Waffensysteme auf dem Wasser
Der Rüstungskonzern hat sein R400-Waffensystem erfolgreich auf ein unbemanntes Schiff integriert. Das Boot namens „Chaser“ stammt von BlackSea Technologies. Auf der US-Messe Sea-Air-Space 2026 feierte das System seine offizielle Premiere. Damit weitet das Unternehmen seine landbasierten Fähigkeiten auf das Meer aus.
Parallel dazu testete die US-Armee kürzlich die Drohnenabwehr der Australier. Bei einer Übung der 10. Gebirgsdivision kam das System Sling Blade zum Einsatz. Es nutzt die hauseigene Slinger-Technologie. Electro Optic Systems will sich so größere Aufträge im wachsenden Markt für Drohnenabwehr sichern.
Altlasten und Strafzahlungen
Die Folge: ein teures juristisches Nachspiel. Das Bundesgericht verhängte Anfang April eine Strafe von vier Millionen Australischen Dollar. Der Grund ist ein Verstoß gegen Publizitätspflichten.
Das Management hatte 2022 eine massive Umsatzwarnung zu spät gemeldet. Die ursprüngliche Prognose sank damals drastisch ab. Statt der erwarteten 212 Millionen Dollar blieben nur rund 164 Millionen Dollar übrig. Zusätzlich zur Millionenstrafe muss der Konzern die Anwaltskosten der Aufsichtsbehörde tragen.
Großinvestor zieht sich zurück
Auf der Aktionärsseite gibt es ebenfalls Bewegung. State Street hat seine Beteiligung Ende März unter die Meldeschwelle von fünf Prozent gesenkt. Der Vermögensverwalter gilt damit nicht mehr als Großaktionär.

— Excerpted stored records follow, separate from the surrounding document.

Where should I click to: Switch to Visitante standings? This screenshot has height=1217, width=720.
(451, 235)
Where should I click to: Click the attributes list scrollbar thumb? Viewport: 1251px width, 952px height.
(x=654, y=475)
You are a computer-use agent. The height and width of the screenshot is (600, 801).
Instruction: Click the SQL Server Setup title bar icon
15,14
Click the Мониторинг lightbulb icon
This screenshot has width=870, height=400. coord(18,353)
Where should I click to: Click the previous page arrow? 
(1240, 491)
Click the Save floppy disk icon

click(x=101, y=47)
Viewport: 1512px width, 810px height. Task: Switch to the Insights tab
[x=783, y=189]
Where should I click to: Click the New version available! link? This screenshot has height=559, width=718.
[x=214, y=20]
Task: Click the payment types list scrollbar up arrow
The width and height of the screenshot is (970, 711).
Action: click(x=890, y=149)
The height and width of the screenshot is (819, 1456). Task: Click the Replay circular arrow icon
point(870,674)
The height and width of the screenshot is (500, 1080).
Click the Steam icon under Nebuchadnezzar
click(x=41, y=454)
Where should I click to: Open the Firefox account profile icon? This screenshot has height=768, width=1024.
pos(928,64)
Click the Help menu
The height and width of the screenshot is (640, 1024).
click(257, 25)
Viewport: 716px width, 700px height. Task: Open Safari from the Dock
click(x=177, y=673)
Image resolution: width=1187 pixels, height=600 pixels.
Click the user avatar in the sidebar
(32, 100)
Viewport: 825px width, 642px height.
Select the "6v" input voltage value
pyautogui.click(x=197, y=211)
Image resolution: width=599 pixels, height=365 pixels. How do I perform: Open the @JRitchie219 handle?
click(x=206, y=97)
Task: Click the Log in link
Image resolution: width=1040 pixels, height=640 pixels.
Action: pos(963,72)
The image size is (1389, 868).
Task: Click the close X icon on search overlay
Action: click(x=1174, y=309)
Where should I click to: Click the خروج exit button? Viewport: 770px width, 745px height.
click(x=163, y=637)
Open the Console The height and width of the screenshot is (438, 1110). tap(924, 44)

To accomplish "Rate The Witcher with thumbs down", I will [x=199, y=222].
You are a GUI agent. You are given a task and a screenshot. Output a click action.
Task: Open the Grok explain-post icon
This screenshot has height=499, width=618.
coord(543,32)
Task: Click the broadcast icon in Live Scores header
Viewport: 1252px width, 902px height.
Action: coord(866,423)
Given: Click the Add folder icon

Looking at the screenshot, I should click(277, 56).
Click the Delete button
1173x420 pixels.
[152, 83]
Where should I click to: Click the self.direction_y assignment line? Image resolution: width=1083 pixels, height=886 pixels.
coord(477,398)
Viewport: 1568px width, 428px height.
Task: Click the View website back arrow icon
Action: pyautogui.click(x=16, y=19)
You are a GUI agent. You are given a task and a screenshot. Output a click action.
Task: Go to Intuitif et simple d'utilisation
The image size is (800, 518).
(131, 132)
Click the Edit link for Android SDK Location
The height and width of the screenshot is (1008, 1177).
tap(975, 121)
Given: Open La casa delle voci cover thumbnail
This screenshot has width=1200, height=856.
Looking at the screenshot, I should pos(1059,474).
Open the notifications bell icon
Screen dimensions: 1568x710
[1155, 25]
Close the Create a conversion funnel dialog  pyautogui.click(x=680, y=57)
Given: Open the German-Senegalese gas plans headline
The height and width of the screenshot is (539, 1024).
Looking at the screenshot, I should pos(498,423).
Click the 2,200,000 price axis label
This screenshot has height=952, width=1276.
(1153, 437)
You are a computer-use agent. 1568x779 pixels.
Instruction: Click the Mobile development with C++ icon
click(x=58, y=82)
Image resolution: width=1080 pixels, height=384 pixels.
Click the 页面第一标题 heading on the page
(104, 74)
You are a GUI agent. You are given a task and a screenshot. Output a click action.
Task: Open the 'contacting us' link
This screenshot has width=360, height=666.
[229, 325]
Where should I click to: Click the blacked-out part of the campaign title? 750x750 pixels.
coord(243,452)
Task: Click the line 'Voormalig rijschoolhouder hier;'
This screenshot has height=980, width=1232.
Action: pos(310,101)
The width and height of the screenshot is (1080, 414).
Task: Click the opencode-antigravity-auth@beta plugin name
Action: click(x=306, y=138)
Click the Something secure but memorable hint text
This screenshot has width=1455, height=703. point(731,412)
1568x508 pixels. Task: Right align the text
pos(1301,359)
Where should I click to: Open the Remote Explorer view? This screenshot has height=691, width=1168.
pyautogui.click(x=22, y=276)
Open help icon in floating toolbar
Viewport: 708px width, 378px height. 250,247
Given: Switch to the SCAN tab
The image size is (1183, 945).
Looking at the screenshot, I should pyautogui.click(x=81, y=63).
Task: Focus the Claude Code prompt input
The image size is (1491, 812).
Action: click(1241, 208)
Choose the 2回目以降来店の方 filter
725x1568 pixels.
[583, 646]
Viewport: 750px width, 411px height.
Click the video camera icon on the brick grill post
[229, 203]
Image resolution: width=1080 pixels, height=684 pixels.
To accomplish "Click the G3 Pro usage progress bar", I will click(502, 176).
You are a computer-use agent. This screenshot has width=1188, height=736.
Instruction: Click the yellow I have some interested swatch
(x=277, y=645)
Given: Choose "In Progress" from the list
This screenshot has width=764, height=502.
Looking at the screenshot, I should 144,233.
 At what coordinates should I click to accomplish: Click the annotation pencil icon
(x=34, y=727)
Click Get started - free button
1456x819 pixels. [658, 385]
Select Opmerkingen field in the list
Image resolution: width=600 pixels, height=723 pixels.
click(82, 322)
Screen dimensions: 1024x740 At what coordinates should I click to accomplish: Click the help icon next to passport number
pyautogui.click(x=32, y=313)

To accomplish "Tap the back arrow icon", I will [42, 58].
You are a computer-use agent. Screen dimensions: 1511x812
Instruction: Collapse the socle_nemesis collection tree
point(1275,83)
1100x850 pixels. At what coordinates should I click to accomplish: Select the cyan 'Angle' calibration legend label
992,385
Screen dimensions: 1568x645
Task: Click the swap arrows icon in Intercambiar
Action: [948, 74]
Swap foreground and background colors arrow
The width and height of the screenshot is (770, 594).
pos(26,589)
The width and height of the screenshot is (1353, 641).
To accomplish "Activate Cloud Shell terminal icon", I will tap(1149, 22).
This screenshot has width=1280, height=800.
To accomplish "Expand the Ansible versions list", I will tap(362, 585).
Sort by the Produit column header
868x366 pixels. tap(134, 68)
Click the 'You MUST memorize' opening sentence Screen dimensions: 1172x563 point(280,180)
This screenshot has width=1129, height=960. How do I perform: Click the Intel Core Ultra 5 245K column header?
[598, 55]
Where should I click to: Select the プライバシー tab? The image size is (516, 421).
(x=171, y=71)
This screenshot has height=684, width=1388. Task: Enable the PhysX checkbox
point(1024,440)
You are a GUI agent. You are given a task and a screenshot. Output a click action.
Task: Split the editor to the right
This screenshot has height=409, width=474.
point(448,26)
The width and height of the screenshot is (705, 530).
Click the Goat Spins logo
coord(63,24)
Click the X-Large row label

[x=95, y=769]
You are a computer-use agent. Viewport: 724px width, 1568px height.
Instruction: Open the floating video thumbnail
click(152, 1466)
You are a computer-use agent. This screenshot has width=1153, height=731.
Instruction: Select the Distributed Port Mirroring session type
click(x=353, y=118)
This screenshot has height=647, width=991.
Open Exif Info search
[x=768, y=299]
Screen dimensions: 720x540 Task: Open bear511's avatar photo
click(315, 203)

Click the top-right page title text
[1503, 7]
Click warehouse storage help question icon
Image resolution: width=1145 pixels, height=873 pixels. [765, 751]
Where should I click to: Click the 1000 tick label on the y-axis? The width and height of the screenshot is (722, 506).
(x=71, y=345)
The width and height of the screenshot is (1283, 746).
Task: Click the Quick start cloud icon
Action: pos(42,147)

Trotz des Kursrückgangs laufen die operativen Geschäfte weiter. Das Verteidigungssegment bleibt die wichtigste Einnahmequelle. Kürzlich sicherte sich der Konzern zwei strategische Aufträge. Die US-Armee zahlt fünf Millionen US-Dollar für die Entwicklung von Waffensystemen. Northrop Grumman unterschrieb einen Produktionsvertrag über sieben Millionen US-Dollar.